Curioso es esto del hinduismo que ni siquiera posee un texto o cuerpo de escrituras sagrado consensuado. No existe canon hinduista, ni nada comparable al Libro (Torah, Biblia, Corán), a pesar de que existe en la India algo parecido a la noción de revelación (shruti). El Veda –lo revelado– tiene un enorme prestigio, hay que admitirlo; pero aparte de que la inmensa mayoría de hindúes apenas lo conoce, existen grupos religiosos que rechazan su autoridad y no por ello dejan de ser considerados hinduistas. Para muchos, los poemas de “sus” santos o las grandes epopeyas contienen todas las enseñanzas dignas de recitar y recordar.
La tradición letrada que se ha expresado en sánscrito ha conformado un centro alrededor del cual se han tejido numerosas periferias, pero hace ya muchos siglos que la tradición hindú optó por la inclusión y no por la exclusión. Y el proceso de absorber no se apoya en ninguna escritura, texto o canon revelado. El hinduismo, ciertamente, no es una religión del Libro.
Por si esto fuera poco, eso tampoco ha destilado una ética universal. La noción existe, claro, pero siempre a remolque de la idea de “deber propio” (sva-dharma). Y esta pauta de comportamiento ético y moral varía según la edad, el género, la casta, la región, el reino, el estadio de progresión espiritual y hasta la divinidad de elección. En otras palabras, según cada contexto e individualidad. Para la India las personas son distintas; ¿a santo de qué gobernar nuestras vidas según un mismo patrón ético? La idea gandhiana de insuflar a la política y la vida cotidiana con los ideales de la renuncia (no-violencia, vegetarianismo, castidad, austeridad, veracidad…), que es lo más próximo a una ética universal versión hindú, chocó de bruces con la arraigada noción de sva-dharma.
++++++++++
Por favor, prosigue el texto sobre el hinduismo a partir de su última oración. No hace falta consultar el material.

## Datos almacenados
++++++++++
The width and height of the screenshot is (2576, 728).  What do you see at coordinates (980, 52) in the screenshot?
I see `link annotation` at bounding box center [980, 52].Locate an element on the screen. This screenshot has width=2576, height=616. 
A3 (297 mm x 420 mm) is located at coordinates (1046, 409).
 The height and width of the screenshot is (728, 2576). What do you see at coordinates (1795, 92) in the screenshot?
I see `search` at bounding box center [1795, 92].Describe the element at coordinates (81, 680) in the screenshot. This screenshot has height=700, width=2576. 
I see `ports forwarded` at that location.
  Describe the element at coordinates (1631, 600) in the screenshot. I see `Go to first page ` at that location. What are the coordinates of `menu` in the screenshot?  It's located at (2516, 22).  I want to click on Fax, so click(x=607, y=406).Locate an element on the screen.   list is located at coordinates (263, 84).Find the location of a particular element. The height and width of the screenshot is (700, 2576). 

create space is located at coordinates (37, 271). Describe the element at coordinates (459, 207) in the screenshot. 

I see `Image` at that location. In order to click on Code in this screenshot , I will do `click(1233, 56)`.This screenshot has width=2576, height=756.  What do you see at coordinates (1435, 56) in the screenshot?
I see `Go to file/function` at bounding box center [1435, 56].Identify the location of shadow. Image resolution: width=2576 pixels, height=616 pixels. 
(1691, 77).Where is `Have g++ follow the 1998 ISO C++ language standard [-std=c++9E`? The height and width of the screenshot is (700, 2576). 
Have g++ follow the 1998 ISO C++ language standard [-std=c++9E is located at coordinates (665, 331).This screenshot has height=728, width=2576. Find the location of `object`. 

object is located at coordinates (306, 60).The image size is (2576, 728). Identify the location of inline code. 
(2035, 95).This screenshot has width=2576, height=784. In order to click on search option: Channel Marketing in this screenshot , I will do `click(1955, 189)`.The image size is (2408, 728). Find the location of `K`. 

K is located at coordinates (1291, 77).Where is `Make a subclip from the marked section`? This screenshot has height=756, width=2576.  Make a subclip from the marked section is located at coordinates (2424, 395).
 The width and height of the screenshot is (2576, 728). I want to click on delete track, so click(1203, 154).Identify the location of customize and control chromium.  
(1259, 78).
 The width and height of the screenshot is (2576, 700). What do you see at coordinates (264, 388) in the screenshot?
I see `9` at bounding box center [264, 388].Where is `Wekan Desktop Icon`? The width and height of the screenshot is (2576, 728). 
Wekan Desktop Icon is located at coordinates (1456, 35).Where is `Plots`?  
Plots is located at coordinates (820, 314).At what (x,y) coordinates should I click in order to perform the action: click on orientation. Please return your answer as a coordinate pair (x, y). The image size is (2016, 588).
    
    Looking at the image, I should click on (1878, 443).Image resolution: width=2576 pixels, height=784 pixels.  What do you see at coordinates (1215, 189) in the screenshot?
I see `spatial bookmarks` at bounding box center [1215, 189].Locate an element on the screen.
++++++++++
## Respuesta
Tampoco se da en el hinduismo una única soteriología o camino místico. Existen quienes se decantan por el ritual, otros por los yogas psicofísicos, y hay los que siguen vías gnósticas o meditativas, y los millones que optan por el camino de devoción y entrega amorosa a su divinidad de elección, o los que practican ordalías y adquieren poderes vertiginosos. La libertad a la hora de escoger la vía (yoga, marga) vuelve a ser completa. Y complementaria; porque una mayoría combina distintas modalidades de yoga. Para fastidio de los expertos. Y es que si la meta difiere (identidad, unión, comunión, aislamiento…), la senda invariablemente recorre otros territorios y dispone de otras marcas y señales en el camino.
Por no tener, hasta el siglo XIX el hinduismo no tenía ni nombre. Lo acuñaron los británicos por omisión pura. A medida que fueron delimitando distintas tradiciones religiosas en la colonia, hindoos pasaron a ser aquellos súbditos que no profesaban el islam, el cristianismo, el budismo, el jainismo, el sikhismo, el zoroastrismo, el judaísmo o las religiones “tribales”. O sea, hindoos eran los que previamente habían sido designados como gentiles (gentoos) y demás alternativas a la despectiva “pagano”.